Set down the entries below exactly as written.

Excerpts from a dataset
* * * * * * * * *
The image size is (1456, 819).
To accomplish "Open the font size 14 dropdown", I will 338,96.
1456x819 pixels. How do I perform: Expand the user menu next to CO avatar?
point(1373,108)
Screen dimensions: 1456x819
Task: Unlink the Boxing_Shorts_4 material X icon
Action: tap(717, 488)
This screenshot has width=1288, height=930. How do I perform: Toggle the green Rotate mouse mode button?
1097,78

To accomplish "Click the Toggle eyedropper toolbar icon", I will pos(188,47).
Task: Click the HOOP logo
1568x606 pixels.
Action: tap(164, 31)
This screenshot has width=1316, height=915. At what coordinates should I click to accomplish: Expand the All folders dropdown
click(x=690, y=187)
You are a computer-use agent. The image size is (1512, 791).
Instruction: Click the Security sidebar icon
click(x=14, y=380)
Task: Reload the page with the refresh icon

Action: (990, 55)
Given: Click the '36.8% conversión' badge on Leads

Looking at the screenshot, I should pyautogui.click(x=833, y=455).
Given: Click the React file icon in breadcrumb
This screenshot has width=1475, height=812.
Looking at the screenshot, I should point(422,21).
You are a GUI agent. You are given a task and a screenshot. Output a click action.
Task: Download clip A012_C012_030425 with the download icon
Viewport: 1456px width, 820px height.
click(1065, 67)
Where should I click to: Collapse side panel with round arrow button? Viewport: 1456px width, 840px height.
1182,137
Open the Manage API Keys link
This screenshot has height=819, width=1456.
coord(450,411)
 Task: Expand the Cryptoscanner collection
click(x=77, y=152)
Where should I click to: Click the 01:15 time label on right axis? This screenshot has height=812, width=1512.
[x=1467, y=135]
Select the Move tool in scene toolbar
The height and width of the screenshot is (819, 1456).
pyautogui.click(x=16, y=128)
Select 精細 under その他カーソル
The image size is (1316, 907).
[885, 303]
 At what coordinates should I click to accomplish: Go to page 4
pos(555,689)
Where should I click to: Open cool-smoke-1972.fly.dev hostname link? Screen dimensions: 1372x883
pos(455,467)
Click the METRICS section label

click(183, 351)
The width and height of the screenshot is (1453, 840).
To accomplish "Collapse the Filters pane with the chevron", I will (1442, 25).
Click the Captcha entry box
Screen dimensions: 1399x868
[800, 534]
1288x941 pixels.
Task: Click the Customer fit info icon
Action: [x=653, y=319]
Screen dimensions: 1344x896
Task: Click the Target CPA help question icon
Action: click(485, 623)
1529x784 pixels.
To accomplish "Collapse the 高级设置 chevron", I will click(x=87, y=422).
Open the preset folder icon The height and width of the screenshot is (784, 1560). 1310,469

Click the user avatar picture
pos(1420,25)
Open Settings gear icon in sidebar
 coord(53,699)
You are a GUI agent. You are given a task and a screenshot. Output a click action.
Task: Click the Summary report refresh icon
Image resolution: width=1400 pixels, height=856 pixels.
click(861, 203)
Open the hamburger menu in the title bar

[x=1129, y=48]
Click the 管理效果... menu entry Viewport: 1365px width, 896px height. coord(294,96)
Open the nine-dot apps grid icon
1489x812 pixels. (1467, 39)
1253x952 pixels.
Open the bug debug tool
* * * * * * * * *
**Response below:**
The image size is (1456, 819).
To accomplish "Open the font size 14 dropdown", I will 338,96.
1456x819 pixels. How do I perform: Expand the user menu next to CO avatar?
point(1373,108)
Screen dimensions: 1456x819
Task: Unlink the Boxing_Shorts_4 material X icon
Action: tap(717, 488)
This screenshot has width=1288, height=930. How do I perform: Toggle the green Rotate mouse mode button?
1097,78

To accomplish "Click the Toggle eyedropper toolbar icon", I will pos(188,47).
Task: Click the HOOP logo
1568x606 pixels.
Action: tap(164, 31)
This screenshot has width=1316, height=915. At what coordinates should I click to accomplish: Expand the All folders dropdown
click(x=690, y=187)
You are a computer-use agent. The image size is (1512, 791).
Instruction: Click the Security sidebar icon
click(x=14, y=380)
Task: Reload the page with the refresh icon

Action: (990, 55)
Given: Click the '36.8% conversión' badge on Leads

Looking at the screenshot, I should pyautogui.click(x=833, y=455).
Given: Click the React file icon in breadcrumb
This screenshot has width=1475, height=812.
Looking at the screenshot, I should point(422,21).
You are a GUI agent. You are given a task and a screenshot. Output a click action.
Task: Download clip A012_C012_030425 with the download icon
Viewport: 1456px width, 820px height.
click(1065, 67)
Where should I click to: Collapse side panel with round arrow button? Viewport: 1456px width, 840px height.
1182,137
Open the Manage API Keys link
This screenshot has height=819, width=1456.
coord(450,411)
 Task: Expand the Cryptoscanner collection
click(x=77, y=152)
Where should I click to: Click the 01:15 time label on right axis? This screenshot has height=812, width=1512.
[x=1467, y=135]
Select the Move tool in scene toolbar
The height and width of the screenshot is (819, 1456).
pyautogui.click(x=16, y=128)
Select 精細 under その他カーソル
The image size is (1316, 907).
[885, 303]
 At what coordinates should I click to accomplish: Go to page 4
pos(555,689)
Where should I click to: Open cool-smoke-1972.fly.dev hostname link? Screen dimensions: 1372x883
pos(455,467)
Click the METRICS section label

click(183, 351)
The width and height of the screenshot is (1453, 840).
To accomplish "Collapse the Filters pane with the chevron", I will (1442, 25).
Click the Captcha entry box
Screen dimensions: 1399x868
[800, 534]
1288x941 pixels.
Task: Click the Customer fit info icon
Action: [x=653, y=319]
Screen dimensions: 1344x896
Task: Click the Target CPA help question icon
Action: click(485, 623)
1529x784 pixels.
To accomplish "Collapse the 高级设置 chevron", I will click(x=87, y=422).
Open the preset folder icon The height and width of the screenshot is (784, 1560). 1310,469

Click the user avatar picture
pos(1420,25)
Open Settings gear icon in sidebar
 coord(53,699)
You are a GUI agent. You are given a task and a screenshot. Output a click action.
Task: Click the Summary report refresh icon
Image resolution: width=1400 pixels, height=856 pixels.
click(861, 203)
Open the hamburger menu in the title bar

[x=1129, y=48]
Click the 管理效果... menu entry Viewport: 1365px width, 896px height. coord(294,96)
Open the nine-dot apps grid icon
1489x812 pixels. (1467, 39)
1253x952 pixels.
Open the bug debug tool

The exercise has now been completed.